Please rewrite the records below with every "GUI agent" changed to "desktop assistant", leaving everything else unchanged.
Data to examine section start
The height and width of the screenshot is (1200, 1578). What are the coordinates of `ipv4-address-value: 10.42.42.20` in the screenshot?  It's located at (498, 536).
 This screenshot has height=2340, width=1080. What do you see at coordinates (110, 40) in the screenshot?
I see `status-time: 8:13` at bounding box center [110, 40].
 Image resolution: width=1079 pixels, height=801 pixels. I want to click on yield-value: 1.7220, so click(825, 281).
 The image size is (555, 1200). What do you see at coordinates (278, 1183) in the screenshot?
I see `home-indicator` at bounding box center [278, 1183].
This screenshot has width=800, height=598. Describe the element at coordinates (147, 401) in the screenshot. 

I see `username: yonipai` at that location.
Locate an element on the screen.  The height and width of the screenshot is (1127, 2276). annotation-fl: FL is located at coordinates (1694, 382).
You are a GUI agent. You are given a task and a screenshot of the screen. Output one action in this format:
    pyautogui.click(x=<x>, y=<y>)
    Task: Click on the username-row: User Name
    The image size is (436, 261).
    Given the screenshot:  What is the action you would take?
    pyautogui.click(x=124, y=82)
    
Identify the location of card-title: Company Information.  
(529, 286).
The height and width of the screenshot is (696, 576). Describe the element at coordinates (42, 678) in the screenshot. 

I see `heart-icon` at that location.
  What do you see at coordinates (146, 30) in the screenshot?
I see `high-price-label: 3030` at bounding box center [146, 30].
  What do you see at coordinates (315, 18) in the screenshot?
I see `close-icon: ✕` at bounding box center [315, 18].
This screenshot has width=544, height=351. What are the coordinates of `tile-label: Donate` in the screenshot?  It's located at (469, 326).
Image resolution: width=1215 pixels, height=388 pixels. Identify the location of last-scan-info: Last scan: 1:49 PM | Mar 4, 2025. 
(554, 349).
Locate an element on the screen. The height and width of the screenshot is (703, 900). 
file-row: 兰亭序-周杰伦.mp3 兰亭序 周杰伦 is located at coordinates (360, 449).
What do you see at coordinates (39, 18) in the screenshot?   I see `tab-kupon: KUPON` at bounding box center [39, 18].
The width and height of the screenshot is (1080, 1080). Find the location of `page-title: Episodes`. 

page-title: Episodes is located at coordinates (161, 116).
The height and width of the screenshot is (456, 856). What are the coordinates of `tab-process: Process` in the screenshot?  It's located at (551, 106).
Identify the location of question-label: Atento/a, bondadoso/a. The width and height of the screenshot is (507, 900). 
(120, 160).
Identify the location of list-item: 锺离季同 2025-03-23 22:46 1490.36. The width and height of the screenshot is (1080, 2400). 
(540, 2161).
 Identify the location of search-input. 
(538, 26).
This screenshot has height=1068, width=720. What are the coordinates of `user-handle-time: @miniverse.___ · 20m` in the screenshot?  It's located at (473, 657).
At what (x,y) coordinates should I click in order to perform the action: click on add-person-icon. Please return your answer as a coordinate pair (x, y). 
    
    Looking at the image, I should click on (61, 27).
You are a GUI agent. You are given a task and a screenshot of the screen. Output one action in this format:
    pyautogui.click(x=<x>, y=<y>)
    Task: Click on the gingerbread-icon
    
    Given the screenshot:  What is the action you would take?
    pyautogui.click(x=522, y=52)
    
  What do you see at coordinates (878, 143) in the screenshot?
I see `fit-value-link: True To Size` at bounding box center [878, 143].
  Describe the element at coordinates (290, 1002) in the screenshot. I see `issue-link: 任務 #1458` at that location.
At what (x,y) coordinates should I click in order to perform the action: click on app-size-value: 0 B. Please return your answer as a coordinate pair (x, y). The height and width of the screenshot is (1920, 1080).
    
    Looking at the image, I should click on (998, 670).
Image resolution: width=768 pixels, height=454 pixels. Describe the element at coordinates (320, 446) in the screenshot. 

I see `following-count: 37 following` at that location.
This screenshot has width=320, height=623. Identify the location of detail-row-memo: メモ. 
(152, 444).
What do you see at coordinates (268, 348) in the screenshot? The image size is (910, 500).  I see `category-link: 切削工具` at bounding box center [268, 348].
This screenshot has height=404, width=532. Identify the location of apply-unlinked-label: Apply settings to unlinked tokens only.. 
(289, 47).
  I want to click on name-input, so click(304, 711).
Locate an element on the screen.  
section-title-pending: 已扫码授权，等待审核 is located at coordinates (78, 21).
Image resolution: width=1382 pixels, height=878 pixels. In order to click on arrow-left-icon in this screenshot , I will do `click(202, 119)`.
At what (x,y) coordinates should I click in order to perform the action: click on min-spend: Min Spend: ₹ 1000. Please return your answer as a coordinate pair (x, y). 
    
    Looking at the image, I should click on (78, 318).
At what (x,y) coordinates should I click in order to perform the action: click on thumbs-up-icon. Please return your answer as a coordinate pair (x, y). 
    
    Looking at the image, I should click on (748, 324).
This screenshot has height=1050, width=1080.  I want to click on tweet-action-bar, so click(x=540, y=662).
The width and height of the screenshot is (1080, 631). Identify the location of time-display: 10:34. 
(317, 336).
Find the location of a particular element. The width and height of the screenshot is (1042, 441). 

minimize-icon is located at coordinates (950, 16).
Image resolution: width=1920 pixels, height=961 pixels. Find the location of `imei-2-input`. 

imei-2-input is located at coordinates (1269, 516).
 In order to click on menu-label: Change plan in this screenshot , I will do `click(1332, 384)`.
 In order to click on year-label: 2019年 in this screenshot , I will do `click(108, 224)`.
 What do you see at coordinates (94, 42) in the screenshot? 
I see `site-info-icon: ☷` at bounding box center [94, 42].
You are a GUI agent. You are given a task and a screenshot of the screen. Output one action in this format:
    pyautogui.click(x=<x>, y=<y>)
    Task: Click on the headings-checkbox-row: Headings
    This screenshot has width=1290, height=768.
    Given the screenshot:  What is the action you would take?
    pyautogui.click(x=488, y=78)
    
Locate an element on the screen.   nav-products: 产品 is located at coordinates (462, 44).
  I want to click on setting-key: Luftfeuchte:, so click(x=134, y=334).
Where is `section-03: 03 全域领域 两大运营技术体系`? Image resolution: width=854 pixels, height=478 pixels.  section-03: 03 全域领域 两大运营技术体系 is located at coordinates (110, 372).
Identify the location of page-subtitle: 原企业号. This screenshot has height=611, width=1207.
Data to examine section end
## [Problem solution]
The height and width of the screenshot is (1200, 1578). What are the coordinates of `ipv4-address-value: 10.42.42.20` in the screenshot?  It's located at (498, 536).
 This screenshot has height=2340, width=1080. What do you see at coordinates (110, 40) in the screenshot?
I see `status-time: 8:13` at bounding box center [110, 40].
 Image resolution: width=1079 pixels, height=801 pixels. I want to click on yield-value: 1.7220, so click(825, 281).
 The image size is (555, 1200). What do you see at coordinates (278, 1183) in the screenshot?
I see `home-indicator` at bounding box center [278, 1183].
This screenshot has width=800, height=598. Describe the element at coordinates (147, 401) in the screenshot. 

I see `username: yonipai` at that location.
Locate an element on the screen.  The height and width of the screenshot is (1127, 2276). annotation-fl: FL is located at coordinates (1694, 382).
You are a desktop assistant. You are given a task and a screenshot of the screen. Output one action in this format:
    pyautogui.click(x=<x>, y=<y>)
    Task: Click on the username-row: User Name
    The image size is (436, 261).
    Given the screenshot:  What is the action you would take?
    pyautogui.click(x=124, y=82)
    
Identify the location of card-title: Company Information.  
(529, 286).
The height and width of the screenshot is (696, 576). Describe the element at coordinates (42, 678) in the screenshot. 

I see `heart-icon` at that location.
  What do you see at coordinates (146, 30) in the screenshot?
I see `high-price-label: 3030` at bounding box center [146, 30].
  What do you see at coordinates (315, 18) in the screenshot?
I see `close-icon: ✕` at bounding box center [315, 18].
This screenshot has width=544, height=351. What are the coordinates of `tile-label: Donate` in the screenshot?  It's located at (469, 326).
Image resolution: width=1215 pixels, height=388 pixels. Identify the location of last-scan-info: Last scan: 1:49 PM | Mar 4, 2025. 
(554, 349).
Locate an element on the screen. The height and width of the screenshot is (703, 900). 
file-row: 兰亭序-周杰伦.mp3 兰亭序 周杰伦 is located at coordinates (360, 449).
What do you see at coordinates (39, 18) in the screenshot?   I see `tab-kupon: KUPON` at bounding box center [39, 18].
The width and height of the screenshot is (1080, 1080). Find the location of `page-title: Episodes`. 

page-title: Episodes is located at coordinates (161, 116).
The height and width of the screenshot is (456, 856). What are the coordinates of `tab-process: Process` in the screenshot?  It's located at (551, 106).
Identify the location of question-label: Atento/a, bondadoso/a. The width and height of the screenshot is (507, 900). 
(120, 160).
Identify the location of list-item: 锺离季同 2025-03-23 22:46 1490.36. The width and height of the screenshot is (1080, 2400). 
(540, 2161).
 Identify the location of search-input. 
(538, 26).
This screenshot has height=1068, width=720. What are the coordinates of `user-handle-time: @miniverse.___ · 20m` in the screenshot?  It's located at (473, 657).
At what (x,y) coordinates should I click in order to perform the action: click on add-person-icon. Please return your answer as a coordinate pair (x, y). 
    
    Looking at the image, I should click on (61, 27).
You are a desktop assistant. You are given a task and a screenshot of the screen. Output one action in this format:
    pyautogui.click(x=<x>, y=<y>)
    Task: Click on the gingerbread-icon
    
    Given the screenshot:  What is the action you would take?
    pyautogui.click(x=522, y=52)
    
  What do you see at coordinates (878, 143) in the screenshot?
I see `fit-value-link: True To Size` at bounding box center [878, 143].
  Describe the element at coordinates (290, 1002) in the screenshot. I see `issue-link: 任務 #1458` at that location.
At what (x,y) coordinates should I click in order to perform the action: click on app-size-value: 0 B. Please return your answer as a coordinate pair (x, y). The height and width of the screenshot is (1920, 1080).
    
    Looking at the image, I should click on (998, 670).
Image resolution: width=768 pixels, height=454 pixels. Describe the element at coordinates (320, 446) in the screenshot. 

I see `following-count: 37 following` at that location.
This screenshot has width=320, height=623. Identify the location of detail-row-memo: メモ. 
(152, 444).
What do you see at coordinates (268, 348) in the screenshot? The image size is (910, 500).  I see `category-link: 切削工具` at bounding box center [268, 348].
This screenshot has height=404, width=532. Identify the location of apply-unlinked-label: Apply settings to unlinked tokens only.. 
(289, 47).
  I want to click on name-input, so click(304, 711).
Locate an element on the screen.  
section-title-pending: 已扫码授权，等待审核 is located at coordinates (78, 21).
Image resolution: width=1382 pixels, height=878 pixels. In order to click on arrow-left-icon in this screenshot , I will do `click(202, 119)`.
At what (x,y) coordinates should I click in order to perform the action: click on min-spend: Min Spend: ₹ 1000. Please return your answer as a coordinate pair (x, y). 
    
    Looking at the image, I should click on (78, 318).
At what (x,y) coordinates should I click in order to perform the action: click on thumbs-up-icon. Please return your answer as a coordinate pair (x, y). 
    
    Looking at the image, I should click on (748, 324).
This screenshot has height=1050, width=1080.  I want to click on tweet-action-bar, so click(x=540, y=662).
The width and height of the screenshot is (1080, 631). Identify the location of time-display: 10:34. 
(317, 336).
Find the location of a particular element. The width and height of the screenshot is (1042, 441). 

minimize-icon is located at coordinates (950, 16).
Image resolution: width=1920 pixels, height=961 pixels. Find the location of `imei-2-input`. 

imei-2-input is located at coordinates (1269, 516).
 In order to click on menu-label: Change plan in this screenshot , I will do `click(1332, 384)`.
 In order to click on year-label: 2019年 in this screenshot , I will do `click(108, 224)`.
 What do you see at coordinates (94, 42) in the screenshot? 
I see `site-info-icon: ☷` at bounding box center [94, 42].
You are a desktop assistant. You are given a task and a screenshot of the screen. Output one action in this format:
    pyautogui.click(x=<x>, y=<y>)
    Task: Click on the headings-checkbox-row: Headings
    This screenshot has width=1290, height=768.
    Given the screenshot:  What is the action you would take?
    pyautogui.click(x=488, y=78)
    
Locate an element on the screen.   nav-products: 产品 is located at coordinates (462, 44).
  I want to click on setting-key: Luftfeuchte:, so click(x=134, y=334).
Where is `section-03: 03 全域领域 两大运营技术体系`? Image resolution: width=854 pixels, height=478 pixels.  section-03: 03 全域领域 两大运营技术体系 is located at coordinates (110, 372).
Identify the location of page-subtitle: 原企业号. This screenshot has height=611, width=1207.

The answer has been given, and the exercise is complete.